Employers nationwide have faced rapid changes in state and local laws governing marijuana usage. The U.S. has seen over two-thirds of its states legalize marijuana for medical purposes. Among these states, over 20 have also legalized recreational use for adults 21 or older. However, cannabis remains a Schedule I drug by the Controlled Substances Act on the federal level.
Despite the federal government’s stance, a growing trend has emerged in state and local legislation to improve life for marijuana users. For example, many have passed laws to create employment protections for them. As such, employers must ensure that their policies comply with these laws as they emerge. The following is a look at what employers should know.
Some states that allow marijuana use passed possession laws that can protect these employees. For example, most prevent employers from discriminating for lawful conduct while off duty. Though these laws may not explicitly protect marijuana usage, employers should act cautiously when addressing marijuana concerns.
Furthermore, states and localities have passed legislation that protects employee marijuana use that occurs off an employer’s premises and outside of work hours. Examples of these states include California, Connecticut, Illinois, Maine, Montana, New Jersey, New York, Washington, and Washington, D.C.
These laws prohibit employers from taking adverse employment-related actions for marijuana usage outside the workplace and while off-duty. Violating these laws can leave employers liable for civil penalties and lawsuits. Before these changes, employers could restrict off-duty cannabis usage by employees.

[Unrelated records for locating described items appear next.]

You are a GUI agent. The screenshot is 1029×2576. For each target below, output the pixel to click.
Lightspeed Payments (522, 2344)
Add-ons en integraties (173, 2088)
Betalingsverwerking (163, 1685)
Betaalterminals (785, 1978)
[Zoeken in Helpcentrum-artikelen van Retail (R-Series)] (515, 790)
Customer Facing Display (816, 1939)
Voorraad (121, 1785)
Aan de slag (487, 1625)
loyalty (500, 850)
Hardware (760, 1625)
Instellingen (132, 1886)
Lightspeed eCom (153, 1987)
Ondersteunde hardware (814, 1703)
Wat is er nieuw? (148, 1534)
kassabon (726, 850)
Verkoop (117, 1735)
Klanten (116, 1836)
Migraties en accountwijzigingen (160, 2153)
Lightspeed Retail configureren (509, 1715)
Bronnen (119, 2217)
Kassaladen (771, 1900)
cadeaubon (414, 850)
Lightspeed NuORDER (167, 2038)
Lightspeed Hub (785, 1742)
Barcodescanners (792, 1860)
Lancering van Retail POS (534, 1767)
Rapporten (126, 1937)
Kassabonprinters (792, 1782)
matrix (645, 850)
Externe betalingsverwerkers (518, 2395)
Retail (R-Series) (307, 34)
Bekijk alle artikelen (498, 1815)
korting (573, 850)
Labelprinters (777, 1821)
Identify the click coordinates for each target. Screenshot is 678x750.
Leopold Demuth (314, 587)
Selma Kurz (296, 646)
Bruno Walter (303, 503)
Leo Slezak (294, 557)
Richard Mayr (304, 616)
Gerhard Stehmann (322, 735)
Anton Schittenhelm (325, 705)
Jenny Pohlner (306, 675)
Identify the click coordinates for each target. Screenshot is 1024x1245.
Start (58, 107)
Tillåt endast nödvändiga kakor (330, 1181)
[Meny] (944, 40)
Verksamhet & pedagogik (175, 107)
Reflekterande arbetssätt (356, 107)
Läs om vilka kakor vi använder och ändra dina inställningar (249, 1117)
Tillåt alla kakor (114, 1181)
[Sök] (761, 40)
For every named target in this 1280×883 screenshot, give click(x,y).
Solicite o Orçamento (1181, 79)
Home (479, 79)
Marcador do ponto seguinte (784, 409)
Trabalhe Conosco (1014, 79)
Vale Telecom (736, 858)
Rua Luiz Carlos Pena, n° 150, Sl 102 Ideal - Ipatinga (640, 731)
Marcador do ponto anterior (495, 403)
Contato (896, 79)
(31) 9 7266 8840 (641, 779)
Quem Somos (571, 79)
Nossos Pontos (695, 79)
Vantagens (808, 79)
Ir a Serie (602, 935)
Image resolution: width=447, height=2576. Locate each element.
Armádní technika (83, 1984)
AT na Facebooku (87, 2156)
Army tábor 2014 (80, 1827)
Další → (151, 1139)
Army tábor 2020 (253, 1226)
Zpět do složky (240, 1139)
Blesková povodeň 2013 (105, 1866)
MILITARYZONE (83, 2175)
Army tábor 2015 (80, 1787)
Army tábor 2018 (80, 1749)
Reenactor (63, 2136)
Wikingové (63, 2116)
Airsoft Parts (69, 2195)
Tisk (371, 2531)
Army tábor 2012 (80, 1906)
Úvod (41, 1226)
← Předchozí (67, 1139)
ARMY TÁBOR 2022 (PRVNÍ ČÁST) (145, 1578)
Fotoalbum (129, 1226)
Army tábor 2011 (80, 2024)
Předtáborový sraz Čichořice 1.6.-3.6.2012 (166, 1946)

This practice remains true in most states, allowing employers to require applicants and employees to undergo drug testing. As such, they may continue taking adverse action when tests return positive for metabolites associated with cannabis.
Though the laws do not align perfectly, they do share one standard detail: Employees cannot neither work nor appear in the workplace while under the influence. In addition, the laws address how employers may determine whether someone has violated this requirement.
For example, each law has outlined its definition of “impairment.” Several regulations require employers to prove noticeable symptoms of impairment. They must also cite how these symptoms impact the employee’s performance. Short of that, they must show how it interferes with the employer’s ability to provide a safe and healthy workplace. States with this requirement include Washington, D.C., and New York.
Several states limit employers’ ability to test for marijuana use or take adverse employment-related actions. Though these laws vary widely between jurisdictions, one standard shared between the regulations concerns safety-sensitive positions. Employees and applicants should expect drug testing for safety-sensitive jobs like working with heavy machinery, administering medical care, or in public safety agencies. Furthermore, each law provides different carve-outs for positions required to undergo testing under federal requirements.
Laws protecting workers who use recreational marijuana have become more common. As such, employers should carefully consider job applicants or workers who use marijuana to ensure they do not discriminate. Employers should consider working with a trustworthy background screening provider to help ensure that their policies and hiring process comply with applicable laws.